Category Management and Shopper Insights/Shopper Marketing have parted ways in many organizations.
Shopper Marketing reports to Marketing. Category Management reports to Sales.
According to new industry standards, this is not the best way to set your organization up for Shopper success.
At the Category Management Association’s conference a few weeks ago, much discussion centered around “CatMan 2.0™”. This updated approach to category management reflects some of the changes in data, technology, analytics, digital and the changing Shopper and applies them to all aspects of the category management process.
The biggest, and most positive, change I see in CatMan 2.0™ is the incorporation of Shopper Insights and Shopper Marketing into the category management discipline.
According to CatMan 2.0™:
“Roles that are inter-dependent should be in the same organization. Shopper insights, shopper marketing and category management are inter-dependent in creating the necessary output for the ultimate client (the retailer), the category platform.” (CatMan 2.0™)
That means Shopper Insights and Shopper Marketing should be within the Category Management team.
Furthermore, the Category Management Team within a manufacturer should report through their sales team:
“CatMan’s reporting locations should be driven by its purpose (e.g., improving brand/retailer category sales, profits and shopper satisfaction) and therefore should report to Sales since Sales is most closely associated with retailer activities.”
When you think about it,
this makes sense. Why?
Because the Retailer owns the Shopper. And they own the category management process that should focus on that Shopper.
Despite everything that we do to talk about the Shopper and the importance of them, including a significant investment in Shopper insights for many Manufacturers, we haven’t mastered how to activate Shopper insights.

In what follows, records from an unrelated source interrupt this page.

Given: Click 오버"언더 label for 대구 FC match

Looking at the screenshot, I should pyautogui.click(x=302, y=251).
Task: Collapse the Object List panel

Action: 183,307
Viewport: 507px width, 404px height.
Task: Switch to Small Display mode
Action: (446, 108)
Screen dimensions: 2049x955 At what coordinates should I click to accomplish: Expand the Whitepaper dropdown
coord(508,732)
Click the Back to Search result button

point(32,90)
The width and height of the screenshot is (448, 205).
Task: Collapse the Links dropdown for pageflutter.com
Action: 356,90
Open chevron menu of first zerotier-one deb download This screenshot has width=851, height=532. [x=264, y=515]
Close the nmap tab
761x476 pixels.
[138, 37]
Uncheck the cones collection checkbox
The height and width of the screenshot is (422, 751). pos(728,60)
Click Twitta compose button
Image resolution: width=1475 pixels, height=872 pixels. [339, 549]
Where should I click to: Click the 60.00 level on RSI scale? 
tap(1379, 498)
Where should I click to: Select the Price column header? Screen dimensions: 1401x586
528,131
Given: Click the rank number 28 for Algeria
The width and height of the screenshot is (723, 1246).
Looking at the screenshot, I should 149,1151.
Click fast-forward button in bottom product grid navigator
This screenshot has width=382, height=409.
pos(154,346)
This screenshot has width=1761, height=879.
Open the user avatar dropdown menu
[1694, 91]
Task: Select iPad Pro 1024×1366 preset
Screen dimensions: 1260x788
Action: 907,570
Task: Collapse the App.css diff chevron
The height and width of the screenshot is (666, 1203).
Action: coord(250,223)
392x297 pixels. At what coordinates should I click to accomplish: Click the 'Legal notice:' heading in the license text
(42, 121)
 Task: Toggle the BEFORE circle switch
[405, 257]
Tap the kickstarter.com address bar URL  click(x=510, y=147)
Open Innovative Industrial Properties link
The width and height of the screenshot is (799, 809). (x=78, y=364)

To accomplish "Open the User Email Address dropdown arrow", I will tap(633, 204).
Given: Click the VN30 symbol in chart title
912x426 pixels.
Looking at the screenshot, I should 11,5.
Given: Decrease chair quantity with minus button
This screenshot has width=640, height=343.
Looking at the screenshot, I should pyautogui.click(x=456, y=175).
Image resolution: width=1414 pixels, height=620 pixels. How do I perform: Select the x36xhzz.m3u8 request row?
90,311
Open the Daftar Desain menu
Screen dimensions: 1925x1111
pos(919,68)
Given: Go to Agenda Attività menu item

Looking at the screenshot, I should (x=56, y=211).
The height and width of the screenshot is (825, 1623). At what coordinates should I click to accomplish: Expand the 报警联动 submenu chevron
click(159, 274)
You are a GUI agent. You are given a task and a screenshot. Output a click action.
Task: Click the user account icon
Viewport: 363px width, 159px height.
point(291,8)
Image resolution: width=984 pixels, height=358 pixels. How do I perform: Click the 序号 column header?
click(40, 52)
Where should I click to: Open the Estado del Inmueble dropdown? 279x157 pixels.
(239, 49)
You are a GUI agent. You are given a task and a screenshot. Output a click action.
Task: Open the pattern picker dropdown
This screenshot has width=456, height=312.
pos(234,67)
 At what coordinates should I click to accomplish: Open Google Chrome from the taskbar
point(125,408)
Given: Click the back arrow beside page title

As Manufacturers, we used to be able to directly reach the consumer in their homes and on their more linear path to purchase that ultimately pushed them to retail stores. But now, with digital media, mobile devices and ecommerce, it's more difficult to reach them before they get to the store.
Once they enter the store, Retailers have more influence on Shoppers that can affect their purchase decisions. In net, Manufacturers can't develop Shopper insights and marketing programs without the support and collaboration of their retail partners, including integrating components into the category management process.
And, Retailers need to look at the current ways they are practicing category management and do a better job incorporating the Shopper within their category management process.
What are some of the barriers to this new approach?
It’s not that we lack Shopper insights – in fact, many Manufacturers have incredible Shopper insights. One problem is that some organizations find their Shopper insights so valuable that they don’t want to share them with their Retailer partners.
This is ironic, because it’s the Retailer’s Shopper that they are gaining insights on, and without the support of the Retailer they will never truly maximize the potential behind their Shopper insights.
So, Manufacturers need to define who their true collaborative partners are that will work with them to develop category solutions that result in win-win-win for Retailer, Shopper and Manufacturer.
Often the Shopper is forgotten in most of our current category management work. When you scratch below the surface behind most category reviews and category plans, the Shopper is missing. This is particularly problematic when trying to understand the Shopper in the assessment phase of the catman process (including why they buy), and also at the tactical level.
We forget about the Shopper because our category management teams have become too tactical in their approaches, with little consideration (or understanding) for overall category strategy or the Shopper.
How to move to a more strategic, Shopper-focused approach in category management:
- Elevate category management as a strategic pillar in your organization and train your multi-functional teams on the foundations of category management. This includes teaching individuals and teams how to think about, and consider, the category and Shopper to determine how to leverage your Shopper insights in each step of the category management process.
- Develop best-in-class corporate processes and standards that incorporate category and Shopper perspectives in innovation and space management; best-in- class category reviews, and business reviews that link processes and approaches for your entire organization.
- Share your Shopper insights with your Retailer partners and work with them to determine how to best incorporate them into category definitions, segmentation, store clusters, category roles, category strategies and category analytics for Shopper satisfaction. Remember that as a Retailer or Manufacturer, you need to strategically select who you choose as collaborative business partners.
- Challenge yourself at your desk and in your role. Next time you go to do that category review, assortment analysis or planogram project, think about some simple ways to incorporate Shopper into your plans.
Shopper Insights and Shopper Marketing belong as part of the category management process.
This doesn't mean that folks without a marketing background should be doing some of the Shopper Marketing work – there are different skills required for this role that will be kept separate from the category management work. These two teams need to work together for an aligned Shopper approach that gets to the root of the category by way of the category management process.